# how traumatic is a fall for a gecko



## wakehamthenick (Jun 17, 2008)

i was handling my gecko earlier and my brother walked in and startled she so she jumped and fell about 4ft, shes fine though, she's walking fine, doesn't look dizzy 

i was just wondering how traumatic it would be for her and how long untill she trusts me again i rescued her from a owner that didn't handle her and i've only just got her to trust me 

Cheers 
Nick


----------



## Master_Of_Darkness (Sep 18, 2007)

geckos fall quite often. it depends on the type of gecko, the surface they fall onto and the height they fall from. we tend to hold ours when sitting down so they can't fall far if they do fall.


----------



## Reptilover (Jan 15, 2007)

i would say it depends on what type or gecko, if it was a flying gecko or some other high climbing gecko it shouldnt be too bad, as they usually fall in the wild like this.
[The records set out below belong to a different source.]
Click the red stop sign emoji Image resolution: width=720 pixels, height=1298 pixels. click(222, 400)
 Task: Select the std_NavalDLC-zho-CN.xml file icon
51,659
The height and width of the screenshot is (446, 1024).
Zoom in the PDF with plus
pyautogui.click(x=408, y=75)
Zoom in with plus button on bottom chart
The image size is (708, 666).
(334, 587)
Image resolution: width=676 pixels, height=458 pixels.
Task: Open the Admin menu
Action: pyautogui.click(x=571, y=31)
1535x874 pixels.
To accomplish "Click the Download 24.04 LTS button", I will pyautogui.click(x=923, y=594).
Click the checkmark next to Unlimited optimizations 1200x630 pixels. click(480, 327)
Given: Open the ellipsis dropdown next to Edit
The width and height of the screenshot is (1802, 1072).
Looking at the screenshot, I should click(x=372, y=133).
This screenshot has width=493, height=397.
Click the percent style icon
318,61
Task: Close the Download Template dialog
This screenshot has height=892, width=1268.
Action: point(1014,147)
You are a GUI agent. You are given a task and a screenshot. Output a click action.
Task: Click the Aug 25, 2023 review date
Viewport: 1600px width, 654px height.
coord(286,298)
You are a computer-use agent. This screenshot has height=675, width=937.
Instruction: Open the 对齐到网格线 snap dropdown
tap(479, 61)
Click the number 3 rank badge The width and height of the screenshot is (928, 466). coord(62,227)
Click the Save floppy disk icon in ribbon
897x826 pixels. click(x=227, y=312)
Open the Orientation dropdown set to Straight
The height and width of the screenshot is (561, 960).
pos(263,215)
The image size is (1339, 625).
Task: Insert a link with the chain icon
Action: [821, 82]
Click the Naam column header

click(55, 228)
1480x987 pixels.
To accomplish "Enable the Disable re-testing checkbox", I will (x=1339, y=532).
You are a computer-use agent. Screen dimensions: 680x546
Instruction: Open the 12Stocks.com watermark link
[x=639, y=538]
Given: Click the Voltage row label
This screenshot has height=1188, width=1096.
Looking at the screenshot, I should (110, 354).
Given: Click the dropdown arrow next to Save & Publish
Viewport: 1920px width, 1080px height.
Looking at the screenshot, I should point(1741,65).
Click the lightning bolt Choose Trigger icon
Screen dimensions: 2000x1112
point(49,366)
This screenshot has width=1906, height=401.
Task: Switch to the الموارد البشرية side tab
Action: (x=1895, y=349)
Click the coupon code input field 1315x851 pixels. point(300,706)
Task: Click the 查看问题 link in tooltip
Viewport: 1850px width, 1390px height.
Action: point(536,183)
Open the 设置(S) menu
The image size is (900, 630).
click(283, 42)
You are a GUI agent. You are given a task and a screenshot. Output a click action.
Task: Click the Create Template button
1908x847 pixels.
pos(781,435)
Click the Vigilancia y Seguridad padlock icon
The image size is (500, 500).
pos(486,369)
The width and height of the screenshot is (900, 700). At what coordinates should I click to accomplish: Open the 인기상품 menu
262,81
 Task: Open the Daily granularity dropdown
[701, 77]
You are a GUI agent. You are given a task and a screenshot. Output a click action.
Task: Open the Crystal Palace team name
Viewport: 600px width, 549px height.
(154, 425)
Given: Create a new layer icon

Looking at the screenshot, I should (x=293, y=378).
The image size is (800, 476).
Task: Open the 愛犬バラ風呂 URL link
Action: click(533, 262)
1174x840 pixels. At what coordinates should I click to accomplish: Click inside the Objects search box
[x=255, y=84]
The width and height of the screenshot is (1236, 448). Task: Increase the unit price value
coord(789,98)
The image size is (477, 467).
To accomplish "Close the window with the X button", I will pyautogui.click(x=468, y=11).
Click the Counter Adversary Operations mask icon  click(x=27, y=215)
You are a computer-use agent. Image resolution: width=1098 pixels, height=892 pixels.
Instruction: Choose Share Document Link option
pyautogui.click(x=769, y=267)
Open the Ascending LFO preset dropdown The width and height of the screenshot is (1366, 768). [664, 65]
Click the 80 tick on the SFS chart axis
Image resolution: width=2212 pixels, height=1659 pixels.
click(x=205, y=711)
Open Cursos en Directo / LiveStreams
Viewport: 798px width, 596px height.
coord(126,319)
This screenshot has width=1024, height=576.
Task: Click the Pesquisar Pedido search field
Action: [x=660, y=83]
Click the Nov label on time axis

However i would think ifit was something like a leo it may be a scary occurance.


----------



## wakehamthenick (Jun 17, 2008)

hey yes it was leo, i was putting her back in her viv after handling her (which i do sitting) and my brother ran in and scared her and she jumped, im new to leos and am a little worried XD but she doesn't show any signs of injury


----------



## Master_Of_Darkness (Sep 18, 2007)

they tend to jump and bounce, lol. aslong as theeir are no obvious ingurys and she seems ok  thats ok 


wakehamthenick said:


> hey yes it was leo, i was putting her back in her viv after handling her (which i do sitting) and my brother ran in and scared her and she jumped, im new to leos and am a little worried XD but she doesn't show any signs of injury


----------



## wakehamthenick (Jun 17, 2008)

Master_Of_Darkness said:


> they tend to jump and bounce, lol. aslong as theeir are no obvious ingurys and she seems ok  thats ok


phew XD yea she's just a little shaken up thats all, she's just gone into a new viv aswell so shes gonna be hiding for a few days XD


----------



## MexMex (Sep 12, 2007)

It will be fine, mine fell from a bit higher once and no harm whatsoever done. Suppose it does matter what the surface it falls onto is like but if it seems ok then I wouldn't be too bothered


----------